■ **PROMPT**: Make an exact copy of the listing below.

■ **GIVEN RECORDS**:
*** Begin section ***
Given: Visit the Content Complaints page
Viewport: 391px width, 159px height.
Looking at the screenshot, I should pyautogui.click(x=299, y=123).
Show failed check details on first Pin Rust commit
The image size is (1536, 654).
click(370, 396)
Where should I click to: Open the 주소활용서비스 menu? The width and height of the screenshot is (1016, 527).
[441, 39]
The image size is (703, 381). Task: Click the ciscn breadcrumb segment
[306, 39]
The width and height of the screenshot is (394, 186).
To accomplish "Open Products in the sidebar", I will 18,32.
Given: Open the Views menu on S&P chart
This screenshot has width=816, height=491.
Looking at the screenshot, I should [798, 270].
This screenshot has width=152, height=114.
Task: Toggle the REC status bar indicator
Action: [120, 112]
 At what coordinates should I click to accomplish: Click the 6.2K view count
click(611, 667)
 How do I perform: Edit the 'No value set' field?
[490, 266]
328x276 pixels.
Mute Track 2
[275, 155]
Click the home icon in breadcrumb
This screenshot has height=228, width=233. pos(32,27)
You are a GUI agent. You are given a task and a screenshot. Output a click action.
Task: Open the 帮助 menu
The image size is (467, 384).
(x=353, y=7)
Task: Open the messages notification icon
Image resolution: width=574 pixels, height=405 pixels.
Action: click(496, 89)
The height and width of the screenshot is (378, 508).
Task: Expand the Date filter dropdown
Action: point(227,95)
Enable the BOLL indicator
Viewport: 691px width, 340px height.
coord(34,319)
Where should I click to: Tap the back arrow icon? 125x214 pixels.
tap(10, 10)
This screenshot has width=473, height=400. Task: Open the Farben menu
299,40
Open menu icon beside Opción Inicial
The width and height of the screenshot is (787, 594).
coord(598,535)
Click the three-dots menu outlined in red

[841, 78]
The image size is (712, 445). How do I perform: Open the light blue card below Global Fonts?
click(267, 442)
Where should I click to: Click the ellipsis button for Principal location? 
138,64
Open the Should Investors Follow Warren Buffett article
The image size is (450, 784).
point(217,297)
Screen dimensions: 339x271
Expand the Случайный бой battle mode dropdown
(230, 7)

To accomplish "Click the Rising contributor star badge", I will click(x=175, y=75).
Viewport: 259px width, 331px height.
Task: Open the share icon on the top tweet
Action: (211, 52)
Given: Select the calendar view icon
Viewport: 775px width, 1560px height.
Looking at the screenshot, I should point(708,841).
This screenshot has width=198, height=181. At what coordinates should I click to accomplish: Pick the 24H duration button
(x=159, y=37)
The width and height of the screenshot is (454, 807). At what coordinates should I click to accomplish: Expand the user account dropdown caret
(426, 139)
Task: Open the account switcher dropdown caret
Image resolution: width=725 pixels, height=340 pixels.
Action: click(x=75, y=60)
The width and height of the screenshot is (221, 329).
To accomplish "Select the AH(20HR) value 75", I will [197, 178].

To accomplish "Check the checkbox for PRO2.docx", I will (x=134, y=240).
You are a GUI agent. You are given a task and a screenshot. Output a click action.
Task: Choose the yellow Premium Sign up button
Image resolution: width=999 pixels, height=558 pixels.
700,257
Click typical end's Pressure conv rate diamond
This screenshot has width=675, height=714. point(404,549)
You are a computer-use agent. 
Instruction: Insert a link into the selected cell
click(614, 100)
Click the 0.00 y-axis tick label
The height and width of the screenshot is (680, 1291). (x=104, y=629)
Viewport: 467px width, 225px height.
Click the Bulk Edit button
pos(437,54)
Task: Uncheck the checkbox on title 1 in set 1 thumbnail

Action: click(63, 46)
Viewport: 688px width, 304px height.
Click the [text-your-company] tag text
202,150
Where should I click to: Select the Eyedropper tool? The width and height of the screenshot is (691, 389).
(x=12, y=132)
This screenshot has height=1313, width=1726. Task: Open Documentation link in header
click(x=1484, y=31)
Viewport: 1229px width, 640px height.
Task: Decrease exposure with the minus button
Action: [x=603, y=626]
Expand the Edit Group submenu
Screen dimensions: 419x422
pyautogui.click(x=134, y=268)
*** End section ***
■ **PROBLEM SOLUTION**:
Given: Visit the Content Complaints page
Viewport: 391px width, 159px height.
Looking at the screenshot, I should pyautogui.click(x=299, y=123).
Show failed check details on first Pin Rust commit
The image size is (1536, 654).
click(370, 396)
Where should I click to: Open the 주소활용서비스 menu? The width and height of the screenshot is (1016, 527).
[441, 39]
The image size is (703, 381). Task: Click the ciscn breadcrumb segment
[306, 39]
The width and height of the screenshot is (394, 186).
To accomplish "Open Products in the sidebar", I will 18,32.
Given: Open the Views menu on S&P chart
This screenshot has width=816, height=491.
Looking at the screenshot, I should [798, 270].
This screenshot has width=152, height=114.
Task: Toggle the REC status bar indicator
Action: [120, 112]
 At what coordinates should I click to accomplish: Click the 6.2K view count
click(611, 667)
 How do I perform: Edit the 'No value set' field?
[490, 266]
328x276 pixels.
Mute Track 2
[275, 155]
Click the home icon in breadcrumb
This screenshot has height=228, width=233. pos(32,27)
You are a GUI agent. You are given a task and a screenshot. Output a click action.
Task: Open the 帮助 menu
The image size is (467, 384).
(x=353, y=7)
Task: Open the messages notification icon
Image resolution: width=574 pixels, height=405 pixels.
Action: click(496, 89)
The height and width of the screenshot is (378, 508).
Task: Expand the Date filter dropdown
Action: point(227,95)
Enable the BOLL indicator
Viewport: 691px width, 340px height.
coord(34,319)
Where should I click to: Tap the back arrow icon? 125x214 pixels.
tap(10, 10)
This screenshot has width=473, height=400. Task: Open the Farben menu
299,40
Open menu icon beside Opción Inicial
The width and height of the screenshot is (787, 594).
coord(598,535)
Click the three-dots menu outlined in red

[841, 78]
The image size is (712, 445). How do I perform: Open the light blue card below Global Fonts?
click(267, 442)
Where should I click to: Click the ellipsis button for Principal location? 
138,64
Open the Should Investors Follow Warren Buffett article
The image size is (450, 784).
point(217,297)
Screen dimensions: 339x271
Expand the Случайный бой battle mode dropdown
(230, 7)

To accomplish "Click the Rising contributor star badge", I will click(x=175, y=75).
Viewport: 259px width, 331px height.
Task: Open the share icon on the top tweet
Action: (211, 52)
Given: Select the calendar view icon
Viewport: 775px width, 1560px height.
Looking at the screenshot, I should point(708,841).
This screenshot has width=198, height=181. At what coordinates should I click to accomplish: Pick the 24H duration button
(x=159, y=37)
The width and height of the screenshot is (454, 807). At what coordinates should I click to accomplish: Expand the user account dropdown caret
(426, 139)
Task: Open the account switcher dropdown caret
Image resolution: width=725 pixels, height=340 pixels.
Action: click(x=75, y=60)
The width and height of the screenshot is (221, 329).
To accomplish "Select the AH(20HR) value 75", I will [197, 178].

To accomplish "Check the checkbox for PRO2.docx", I will (x=134, y=240).
You are a GUI agent. You are given a task and a screenshot. Output a click action.
Task: Choose the yellow Premium Sign up button
Image resolution: width=999 pixels, height=558 pixels.
700,257
Click typical end's Pressure conv rate diamond
This screenshot has width=675, height=714. point(404,549)
You are a computer-use agent. 
Instruction: Insert a link into the selected cell
click(614, 100)
Click the 0.00 y-axis tick label
The height and width of the screenshot is (680, 1291). (x=104, y=629)
Viewport: 467px width, 225px height.
Click the Bulk Edit button
pos(437,54)
Task: Uncheck the checkbox on title 1 in set 1 thumbnail

Action: click(63, 46)
Viewport: 688px width, 304px height.
Click the [text-your-company] tag text
202,150
Where should I click to: Select the Eyedropper tool? The width and height of the screenshot is (691, 389).
(x=12, y=132)
This screenshot has height=1313, width=1726. Task: Open Documentation link in header
click(x=1484, y=31)
Viewport: 1229px width, 640px height.
Task: Decrease exposure with the minus button
Action: [x=603, y=626]
Expand the Edit Group submenu
Screen dimensions: 419x422
pyautogui.click(x=134, y=268)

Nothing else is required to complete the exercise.